Ainsi, alors qu’il ne résulte pas des éléments d’appréciation que le salarié aurait été empêché, notamment par une surcharge de travail ou une situation quelconque imputable à l’employeur, d’assurer une gestion efficace du matériel de l’entrepôt placé sous sa responsabilité, la perte de divers matériels dont il devait s’assurer du suivi, outre son incapacité à en rendre compte, ajouté à des lacunes dans la gestion de nombreuses machines en matière de sécurité, constituent des insuffisances professionnelles notamment par manque d’organisation, d’attention et de rigueur.
Dès lors, le licenciement est pourvu d’une cause réelle et sérieuse et le jugement doit être confirmé sur ce point.

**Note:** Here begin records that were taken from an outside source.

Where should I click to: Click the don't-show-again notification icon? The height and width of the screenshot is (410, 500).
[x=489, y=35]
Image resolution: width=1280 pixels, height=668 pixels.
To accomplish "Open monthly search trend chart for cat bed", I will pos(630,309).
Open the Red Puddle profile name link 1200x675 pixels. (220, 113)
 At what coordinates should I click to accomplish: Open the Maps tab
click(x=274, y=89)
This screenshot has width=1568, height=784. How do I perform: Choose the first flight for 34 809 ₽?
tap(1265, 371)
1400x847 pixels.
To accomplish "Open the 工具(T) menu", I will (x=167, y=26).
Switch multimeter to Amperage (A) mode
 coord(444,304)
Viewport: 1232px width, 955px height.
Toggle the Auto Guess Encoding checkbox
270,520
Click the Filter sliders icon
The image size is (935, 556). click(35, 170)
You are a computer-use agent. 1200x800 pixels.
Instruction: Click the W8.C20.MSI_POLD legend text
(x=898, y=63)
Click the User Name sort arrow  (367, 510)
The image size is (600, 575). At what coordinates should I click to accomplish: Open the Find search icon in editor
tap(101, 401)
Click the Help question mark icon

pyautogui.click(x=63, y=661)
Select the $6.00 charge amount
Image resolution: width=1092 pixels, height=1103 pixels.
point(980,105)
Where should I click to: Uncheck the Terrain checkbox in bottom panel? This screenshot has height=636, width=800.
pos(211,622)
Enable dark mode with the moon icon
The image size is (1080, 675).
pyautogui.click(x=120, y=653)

Sur la demande de dommages et intérêts pour préjudice moral distinct:
Il n’est pas justifié de comportements de l’employeur à l’origine d’un préjudice moral subi par le salarié, ce que ne peut révéler sa convocation à un entretien préalable à rupture conventionnelle dans un contexte de reproches formulés à son encontre, alors qu’au cours de l’entretien préalable le conseiller du salarié a constaté un accord de principe sur une telle rupture qui n’a pas abouti en raison du refus de l’employeur de verser une indemnité d’un montant supérieur à celui auquel il était tenu.
Il ne résulte pas plus des éléments d’appréciation que le licenciement serait intervenu dans des conditions brutales, humiliantes ou vexatoires, et il n’est pas justifié d’un préjudice qui découlerait de telles circonstances.
Le jugement entrepris sera également confirmé sur ce point.
Sur les frais irrépétibles:
En équité, il n’y a lieu de faire application des dispositions de l’article 700 du code de procédure civile au profit de quiconque.
Le jugement déféré sera donc confirmé sur ce point et il conviendra de dire n’y avoir lieu à application de ces mêmes dispositions en cause d’appel.
Sur les dépens:
Les entiers dépens de première instance demeureront à la charge du salarié par confirmation de jugement.
Les dépens d’appel seront également mis à la charge du salarié en tant que partie succombante. Seuls les dépens d’appel peuvent être soumis à distraction au profit de l’avocat de l’intimée.
PAR CES MOTIFS:
La Cour, statuant publiquement, contradictoirement, en matière prud’homale et par mise à disposition au greffe:
Rejette les demandes de révocation de l’ordonnance de clôture du 02 avril 2021.
Dit irrecevables :
— les conclusions de Monsieur B Z transmises par le Rpva le 15 avril 2021, ainsi que ses nouvelles pièces numéros 43 à 46,
— les conclusions transmises par la société Y Location via le Rpva le 30 septembre 2021, ainsi que ses nouvelles pièces numéros 32 et 33.
Confirme le jugement entrepris.
Y ajoutant,
Dit n’y avoir lieu à application des dispositions de l’article 700 du code de procédure civile en cause d’appel.
Condamne Monsieur B Z aux entiers dépens d’appel avec distraction au profit de Maître B Mas, Avocat, sur son affirmation de droit.